▶ _What the exercise asks_
In the entries that follow, locate the line with "You are a computer-use agent. The", then restate that line and all later lines exactly as they appear, leaving pictures out.

Data section Start Marker

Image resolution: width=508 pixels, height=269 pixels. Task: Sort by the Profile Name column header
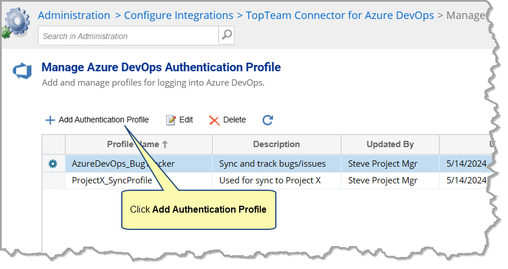point(138,144)
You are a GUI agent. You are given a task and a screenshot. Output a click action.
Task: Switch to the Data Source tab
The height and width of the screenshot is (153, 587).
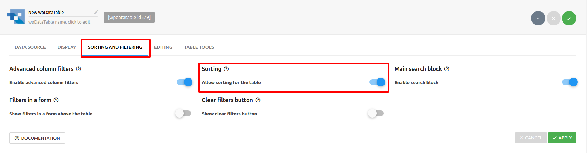pos(30,47)
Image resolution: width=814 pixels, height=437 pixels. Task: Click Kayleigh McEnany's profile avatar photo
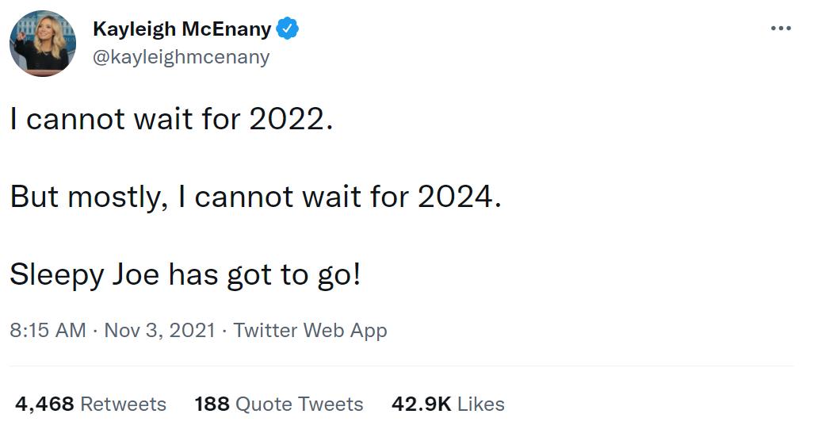[x=43, y=44]
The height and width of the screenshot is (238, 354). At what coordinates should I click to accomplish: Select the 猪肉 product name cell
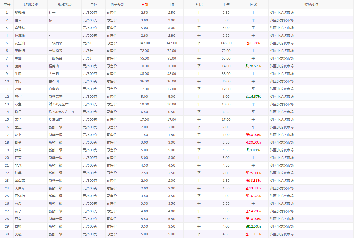[x=18, y=66]
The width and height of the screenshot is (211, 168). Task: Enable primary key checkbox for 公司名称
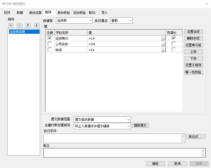pos(50,44)
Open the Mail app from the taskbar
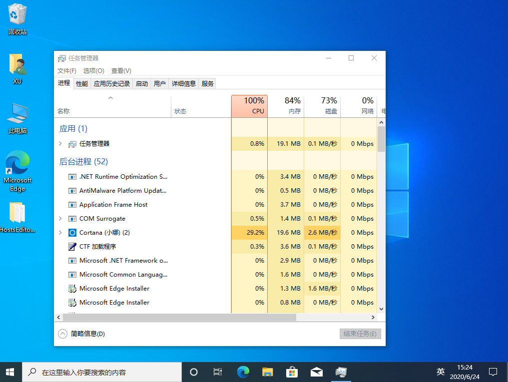 pos(316,372)
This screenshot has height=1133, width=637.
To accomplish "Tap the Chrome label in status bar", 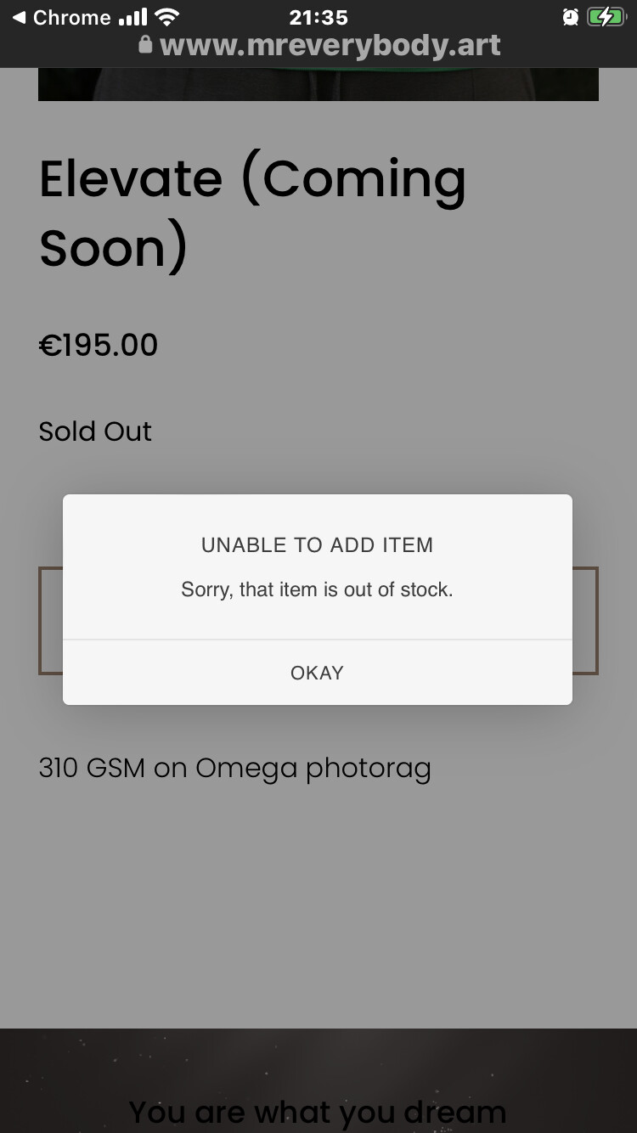I will tap(71, 17).
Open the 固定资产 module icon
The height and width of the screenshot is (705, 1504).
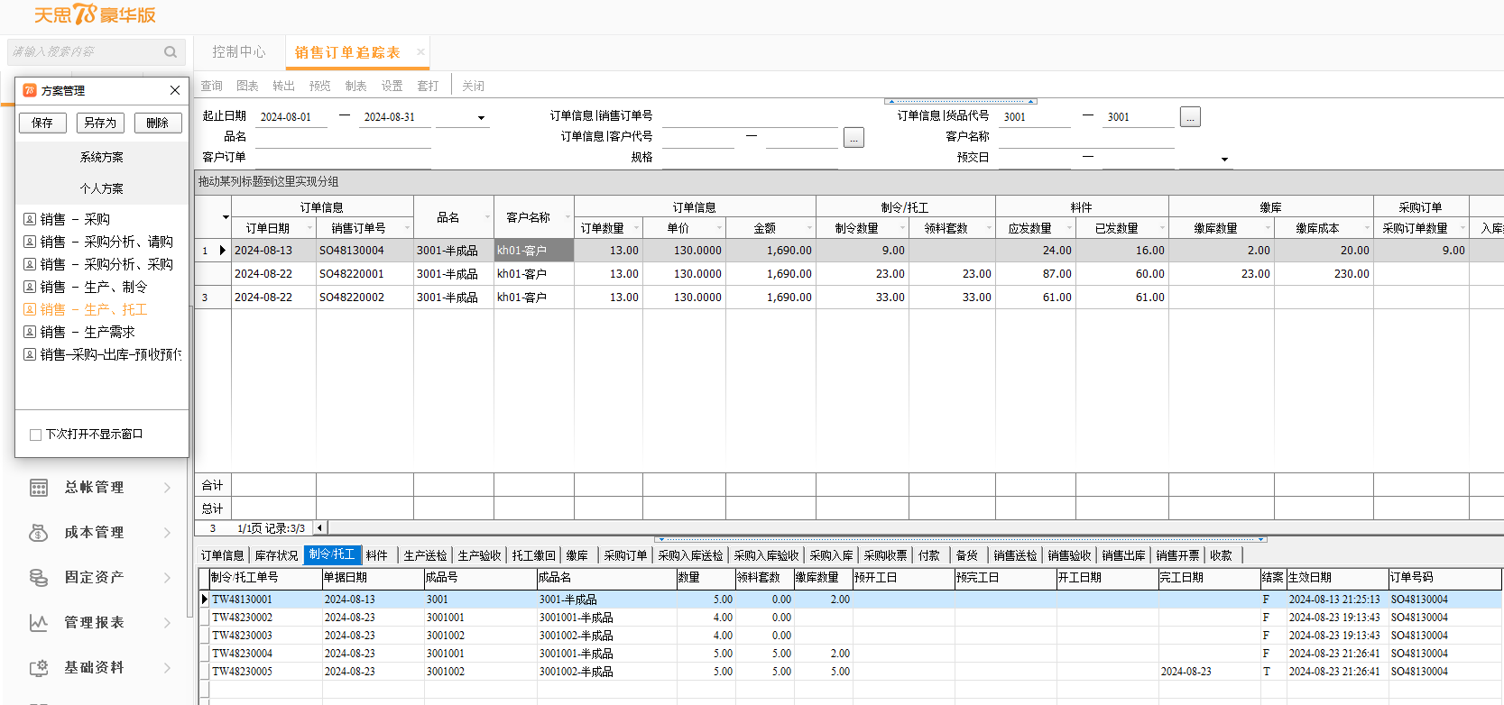point(39,578)
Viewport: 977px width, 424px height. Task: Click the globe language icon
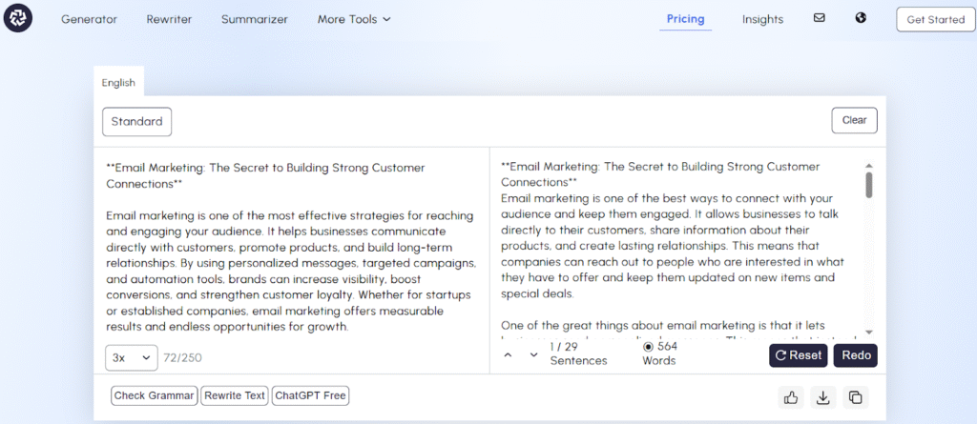pyautogui.click(x=861, y=18)
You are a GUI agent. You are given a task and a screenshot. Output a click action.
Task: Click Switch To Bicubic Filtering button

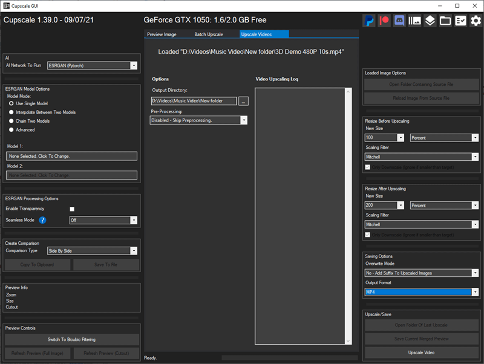(71, 339)
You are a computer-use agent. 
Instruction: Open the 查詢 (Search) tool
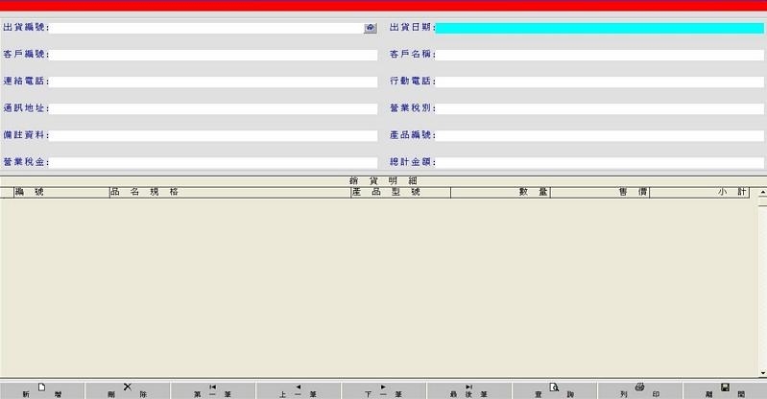tap(554, 389)
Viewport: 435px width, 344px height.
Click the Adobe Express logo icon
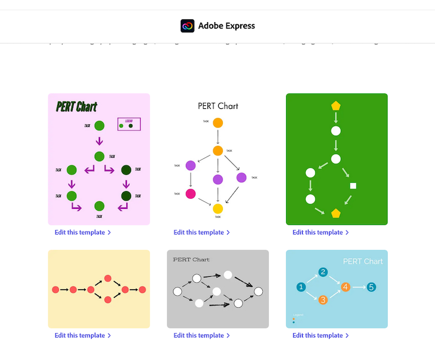[x=188, y=26]
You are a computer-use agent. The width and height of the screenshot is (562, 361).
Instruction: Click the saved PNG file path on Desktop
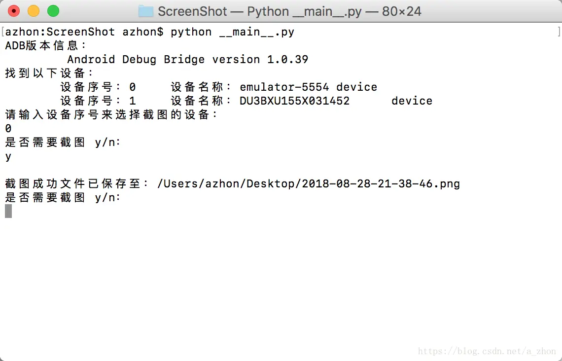pos(308,184)
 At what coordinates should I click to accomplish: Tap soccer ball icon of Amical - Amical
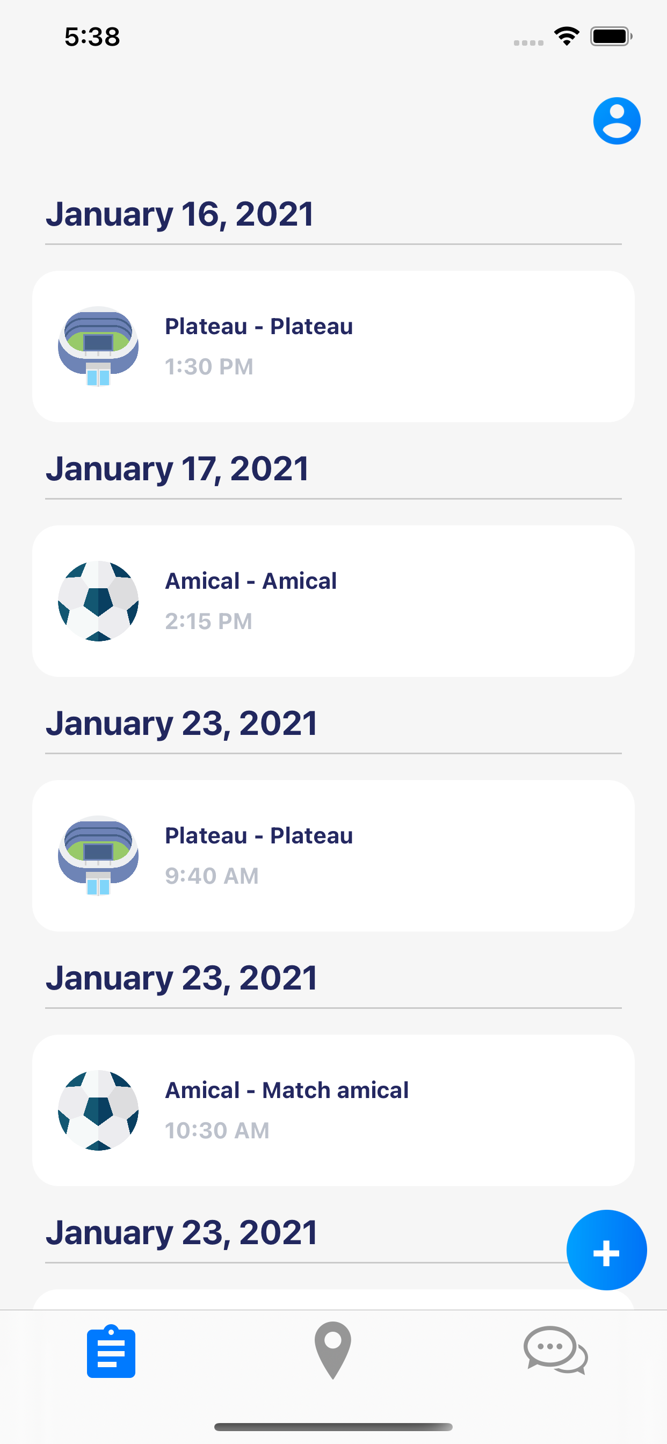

Data section End Marker

▶ _Solution_
You are a computer-use agent. The width and height of the screenshot is (562, 361).
Instruction: Click the saved PNG file path on Desktop
pos(308,184)
 At what coordinates should I click to accomplish: Tap soccer ball icon of Amical - Amical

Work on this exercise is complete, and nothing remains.